▶ [SELECTED EXTRACT]:
You’re going to see a lot more posts in my weekly digest this week…

It’s mostly photos that I posted from the week that Ann and I just spent in New York. Well, starting in New York but mostly in Connecticut, a bit of New Jersey for my niece’s wedding, and then a couple of days pounding around Manhattan.

I’m still sort of digesting the trip… a couple of big takeaways are:

1) The prevalence of mobile devices. I know this is nothing new to observe, but when you are in a city of like 10 million people and every one of them has their eyes fixed on a tiny screen regardless of what else they’re doing, it becomes that much more obvious that something fundamental about the way we live in the world has changed.

2) On a related note: when did it become OK to conduct an entire conversation with another person without even bothering to remove the ear-buds in your ears? I mean, who does that? Well, a lot of people in New York do that. We had dinner in one restaurant where we had a good view of the patrons at the bar, and we literally watched one guy conduct and entire conversation with the woman seated beside him, wired dangling from his ears the entire time. Like, for almost an hour. Sorry I didn’t get a photo of THAT.

3) Contemporary, popular music played on sound systems in public places like trendy restaurants is just fucking ghastly. I guess it’s just de riguer these days, the establishments have a sound system installed, put it on some channel, and then ignore what’s being played, it’s just part of the background noise. But for the the patrons (OK, this patron), the sonic assault detracts from the experience of the joint. It makes me want to leave (especially if it’s this godawful nothing-but-beats hip-hop stuff that is so popular these days, and yes, I know saying that makes me a very old man of the “get off my lawn” stripe…).

FWIW, the issue is not unique to New York. It’s a problem in Nashville, or anywhere else I’ve been lately. It just seems worse when you’re already well out of your comfort zone and trying desperately to find some – well, comfort in an otherwise hostile urban environment.

▶ [TASKS AND EXERCISES]:
1. Name every place mentioned in the post about the New York trip.
2. Carry on writing the post about the New York trip, picking up right after its final sentence.

▶ [MATERIAL PROVIDED]:
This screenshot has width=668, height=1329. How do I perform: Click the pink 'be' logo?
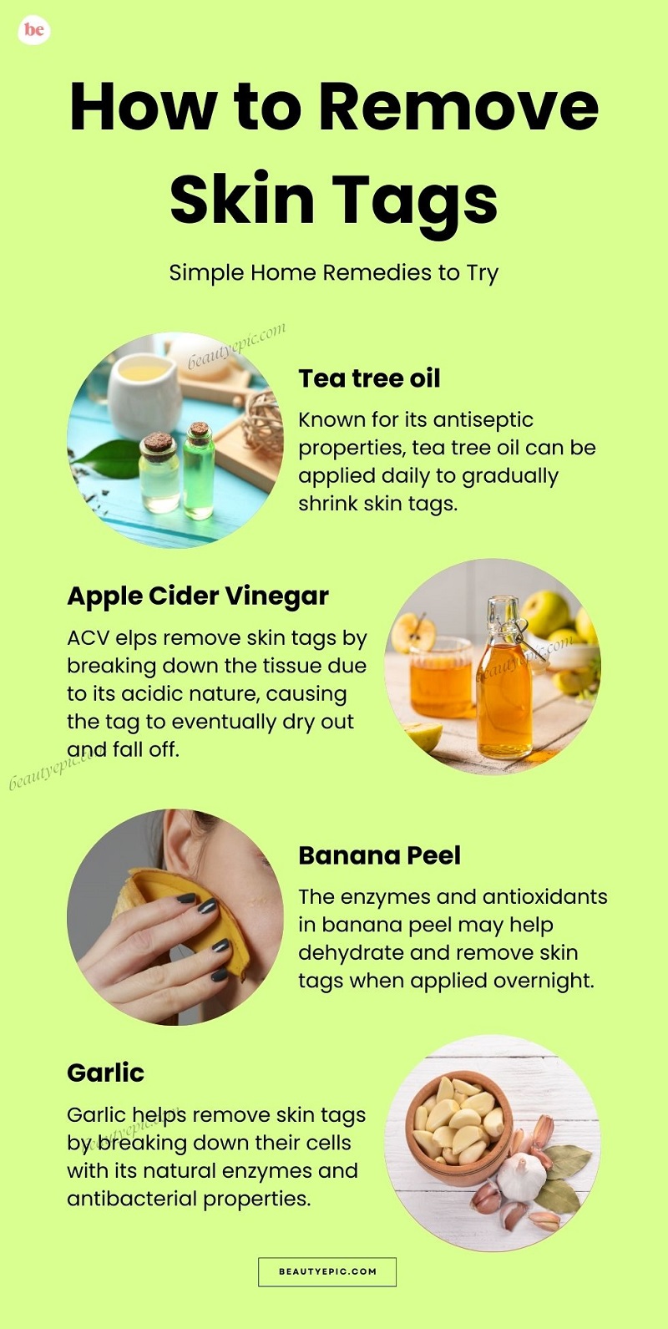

▶ [TASK RESPONSES]:
1. New York, Connecticut, New Jersey, Manhattan, Nashville

2.
The only reading of consequence you will find in today’s Digest is the first post – which appears at the bottom of the Digest listings – which I posted last week. It’s the second installment of some reminiscences about my first year in Nashville, the year when I started “Songs.com” and a bit of what it it was like to explain the Internet to people who had often never heard of it. Hard to imagine a time like that now…

Other than that it’s just photos from the trip, and not even the good ones – just the ones I thought to send from my camera to my phone so that I could Instagram them. I’ll have to see what else I got when I get to the files…

Just Another Day in The Big Apple…

After Bergdorf’s we went across the street to Apple’s flagship Manhattan store, the one with the entrance that’s just a big glass cubed access to a transparent stairwell that takes you into an underground cavern that is all things Apple. It’s a rather impressive place. I found this photo of me on a MacBook that was open to Photobooth:

This place I can relate to. #tech

Footwear for the Other 1-Percent

Running out of things to do Monday afternoon, we started exploring the upper reaches of 5th Avenue, starting with Bergrdorf Goodman. Where we saw these $1,500 dollars shoes. At least the ones on the right look like you could walk in them, though probably not very far…

It was really weird to hang out even for a minute in a place where you could overhear patrons talking about “the season” like it really means something.

I guess, for them, it does…

#cultureshock in the form of $1,500 shoes. #fashion #style #justdonttrytowalkinthem

Prohibited Photo! Kinky Boots!

They made a big deal before the opening curtain about no photography, and I complied… right until the very end.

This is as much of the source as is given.